**抽出テキスト**:

§ §

2025年6月、ENEOS株式会社とUDトラックス株式会社は、岡山県水島地区にて「エコ&セーフティドライブ講習会」を共同で開催しました。この講習会では、タンクローリー乗務員の皆さんが、安全運転やエコドライブのポイントを座学と実習を通じて学び、環境や安全に対する意識を高めることに取り組みました。今回は、講義で紹介された皆さんの日頃の運転にも役立つ安全運転とエコドライブのポイントをご紹介いたします。
この記事の目次
エコ&セーフティドライブ講習会
2025年6月、ENEOS株式会社とUDトラックス株式会社は、岡山県水島地区にて「エコ&セーフティドライブ講習会」を共同で開催しました。ENEOS株式会社は「特定荷主」※として、年平均1%以上の燃料油使用効率の改善を目指しています。この講習会はその取り組みの一環であり、乗用車約19,000台分に相当する年間560KLの燃料油削減を目指しています。2025年度は全国各地の会場で講習会を実施し、タンクローリー乗務員のエコドライブと安全確保を実現するための重要なステップとなっています。

§ §

データセット項目

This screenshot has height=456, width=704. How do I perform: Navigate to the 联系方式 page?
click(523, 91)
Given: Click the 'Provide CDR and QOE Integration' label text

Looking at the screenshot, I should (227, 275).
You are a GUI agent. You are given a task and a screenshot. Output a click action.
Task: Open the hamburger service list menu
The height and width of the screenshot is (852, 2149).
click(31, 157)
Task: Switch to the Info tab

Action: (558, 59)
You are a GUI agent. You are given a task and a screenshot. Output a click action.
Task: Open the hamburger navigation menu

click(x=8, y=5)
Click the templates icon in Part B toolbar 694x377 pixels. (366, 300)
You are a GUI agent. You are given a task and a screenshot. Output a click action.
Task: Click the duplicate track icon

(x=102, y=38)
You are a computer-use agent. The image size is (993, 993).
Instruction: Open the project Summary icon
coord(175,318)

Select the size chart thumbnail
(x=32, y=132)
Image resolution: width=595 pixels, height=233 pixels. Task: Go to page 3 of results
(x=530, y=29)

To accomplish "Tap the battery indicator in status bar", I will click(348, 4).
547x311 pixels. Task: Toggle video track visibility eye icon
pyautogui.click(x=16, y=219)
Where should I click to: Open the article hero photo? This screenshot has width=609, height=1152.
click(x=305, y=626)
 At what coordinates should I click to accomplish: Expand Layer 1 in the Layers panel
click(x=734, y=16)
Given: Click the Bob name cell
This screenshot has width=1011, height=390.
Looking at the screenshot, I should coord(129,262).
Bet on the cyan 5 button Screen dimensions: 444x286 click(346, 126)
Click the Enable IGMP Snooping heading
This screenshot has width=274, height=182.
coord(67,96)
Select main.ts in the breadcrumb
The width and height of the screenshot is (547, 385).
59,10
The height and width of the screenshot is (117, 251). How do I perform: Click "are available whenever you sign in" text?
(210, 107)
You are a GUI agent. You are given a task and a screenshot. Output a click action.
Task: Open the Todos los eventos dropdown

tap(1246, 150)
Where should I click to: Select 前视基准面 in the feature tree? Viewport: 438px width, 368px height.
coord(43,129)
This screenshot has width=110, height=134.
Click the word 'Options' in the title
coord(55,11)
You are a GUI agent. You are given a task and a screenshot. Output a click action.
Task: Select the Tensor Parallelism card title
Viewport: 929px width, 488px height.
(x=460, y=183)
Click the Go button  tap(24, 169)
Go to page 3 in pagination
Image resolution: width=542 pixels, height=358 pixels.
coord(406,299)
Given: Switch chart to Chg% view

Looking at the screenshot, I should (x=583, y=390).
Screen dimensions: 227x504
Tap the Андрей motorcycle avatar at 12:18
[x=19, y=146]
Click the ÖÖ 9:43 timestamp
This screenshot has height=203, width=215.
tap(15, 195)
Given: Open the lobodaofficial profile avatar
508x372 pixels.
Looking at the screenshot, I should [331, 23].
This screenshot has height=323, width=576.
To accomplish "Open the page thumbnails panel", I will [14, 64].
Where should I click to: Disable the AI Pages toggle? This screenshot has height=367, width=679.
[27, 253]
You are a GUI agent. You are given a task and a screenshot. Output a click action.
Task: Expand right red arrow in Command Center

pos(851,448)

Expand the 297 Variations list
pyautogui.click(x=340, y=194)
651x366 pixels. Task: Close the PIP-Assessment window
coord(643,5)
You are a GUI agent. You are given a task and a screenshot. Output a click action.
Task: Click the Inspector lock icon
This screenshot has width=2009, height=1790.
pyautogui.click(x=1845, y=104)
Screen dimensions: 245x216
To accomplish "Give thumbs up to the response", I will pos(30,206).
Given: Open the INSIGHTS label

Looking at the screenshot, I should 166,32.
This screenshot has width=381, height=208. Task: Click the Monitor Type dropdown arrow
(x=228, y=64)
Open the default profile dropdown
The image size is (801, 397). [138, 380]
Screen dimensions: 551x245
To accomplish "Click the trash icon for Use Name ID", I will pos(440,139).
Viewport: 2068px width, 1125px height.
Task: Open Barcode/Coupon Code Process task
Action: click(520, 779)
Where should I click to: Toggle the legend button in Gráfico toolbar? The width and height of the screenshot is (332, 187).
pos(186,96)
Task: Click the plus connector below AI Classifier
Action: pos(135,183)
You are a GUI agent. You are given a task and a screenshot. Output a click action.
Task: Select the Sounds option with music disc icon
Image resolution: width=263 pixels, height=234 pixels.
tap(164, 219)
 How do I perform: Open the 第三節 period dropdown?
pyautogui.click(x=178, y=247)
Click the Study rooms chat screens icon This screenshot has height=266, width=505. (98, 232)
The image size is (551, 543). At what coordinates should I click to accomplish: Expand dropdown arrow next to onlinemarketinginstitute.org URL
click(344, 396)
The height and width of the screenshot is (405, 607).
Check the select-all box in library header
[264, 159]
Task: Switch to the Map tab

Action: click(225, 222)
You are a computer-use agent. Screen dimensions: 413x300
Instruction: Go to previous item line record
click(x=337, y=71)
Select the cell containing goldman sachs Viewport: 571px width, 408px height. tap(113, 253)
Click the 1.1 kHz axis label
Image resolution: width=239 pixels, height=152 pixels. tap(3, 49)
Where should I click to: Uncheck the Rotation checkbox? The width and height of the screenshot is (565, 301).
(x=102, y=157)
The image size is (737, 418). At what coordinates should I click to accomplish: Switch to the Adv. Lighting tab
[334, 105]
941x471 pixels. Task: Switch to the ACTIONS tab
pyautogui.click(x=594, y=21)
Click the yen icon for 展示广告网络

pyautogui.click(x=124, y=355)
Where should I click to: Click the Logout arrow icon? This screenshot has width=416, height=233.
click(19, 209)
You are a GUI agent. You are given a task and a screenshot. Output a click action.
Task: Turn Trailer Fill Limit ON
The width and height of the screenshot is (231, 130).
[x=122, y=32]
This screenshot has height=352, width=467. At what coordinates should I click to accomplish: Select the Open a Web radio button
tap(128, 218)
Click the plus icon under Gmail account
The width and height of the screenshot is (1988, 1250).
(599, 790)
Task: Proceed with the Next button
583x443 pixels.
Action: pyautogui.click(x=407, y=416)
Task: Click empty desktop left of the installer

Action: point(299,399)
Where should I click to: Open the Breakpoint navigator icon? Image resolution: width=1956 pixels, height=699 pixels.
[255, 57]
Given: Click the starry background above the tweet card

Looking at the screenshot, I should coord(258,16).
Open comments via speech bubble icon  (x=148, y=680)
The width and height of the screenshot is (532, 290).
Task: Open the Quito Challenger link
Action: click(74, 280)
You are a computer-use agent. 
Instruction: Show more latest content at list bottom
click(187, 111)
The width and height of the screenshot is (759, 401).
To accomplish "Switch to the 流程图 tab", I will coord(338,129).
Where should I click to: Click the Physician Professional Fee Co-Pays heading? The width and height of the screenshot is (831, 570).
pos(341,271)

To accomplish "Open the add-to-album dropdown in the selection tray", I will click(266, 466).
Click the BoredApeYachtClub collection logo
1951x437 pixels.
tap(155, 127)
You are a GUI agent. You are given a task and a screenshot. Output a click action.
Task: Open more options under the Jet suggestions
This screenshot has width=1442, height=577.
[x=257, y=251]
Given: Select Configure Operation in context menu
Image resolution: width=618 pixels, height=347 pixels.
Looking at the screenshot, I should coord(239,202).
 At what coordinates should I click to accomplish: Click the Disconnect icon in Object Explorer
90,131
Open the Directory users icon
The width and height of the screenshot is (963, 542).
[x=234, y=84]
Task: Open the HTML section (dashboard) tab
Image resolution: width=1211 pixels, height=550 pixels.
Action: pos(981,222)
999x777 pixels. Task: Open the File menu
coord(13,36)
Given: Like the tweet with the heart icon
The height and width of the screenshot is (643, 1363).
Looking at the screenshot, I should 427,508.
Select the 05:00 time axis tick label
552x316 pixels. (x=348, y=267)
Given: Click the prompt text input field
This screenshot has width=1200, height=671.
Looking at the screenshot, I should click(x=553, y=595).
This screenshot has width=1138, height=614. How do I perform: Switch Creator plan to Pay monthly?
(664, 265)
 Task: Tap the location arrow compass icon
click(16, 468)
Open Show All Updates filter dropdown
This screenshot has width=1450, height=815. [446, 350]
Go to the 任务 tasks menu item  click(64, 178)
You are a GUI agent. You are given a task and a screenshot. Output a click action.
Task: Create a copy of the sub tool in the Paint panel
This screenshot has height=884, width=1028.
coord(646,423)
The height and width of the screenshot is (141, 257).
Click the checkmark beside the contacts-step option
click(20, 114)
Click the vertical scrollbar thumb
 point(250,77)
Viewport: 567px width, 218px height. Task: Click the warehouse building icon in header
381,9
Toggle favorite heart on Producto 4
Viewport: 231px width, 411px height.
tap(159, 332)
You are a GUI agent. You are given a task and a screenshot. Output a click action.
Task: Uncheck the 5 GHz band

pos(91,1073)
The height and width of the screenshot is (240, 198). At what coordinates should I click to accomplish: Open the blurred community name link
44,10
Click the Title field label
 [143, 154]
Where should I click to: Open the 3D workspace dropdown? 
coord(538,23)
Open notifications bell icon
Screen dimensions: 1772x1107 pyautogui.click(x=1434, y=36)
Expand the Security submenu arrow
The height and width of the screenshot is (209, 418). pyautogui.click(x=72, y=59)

§ §

**課題概要**: 抽出テキストの見出し「エコ&セーフティドライブ講習会」の下にある「2025年6月、ENEOS株式会社と」で始まる段落を、主要な事実を残して簡潔な箇条書きに改めてください。

**解答**:
- 2025年6月、ENEOS株式会社とUDトラックス株式会社が、岡山県水島地区で「エコ&セーフティドライブ講習会」を共同開催した。
- ENEOS株式会社は「特定荷主」として、年平均1%以上の燃料油使用効率の改善を目指している。
- 講習会はその取り組みの一環であり、乗用車約19,000台分に相当する年間560KLの燃料油削減を目指している。
- 2025年度は全国各地の会場で実施され、タンクローリー乗務員のエコドライブと安全確保を実現するための重要なステップとなっている。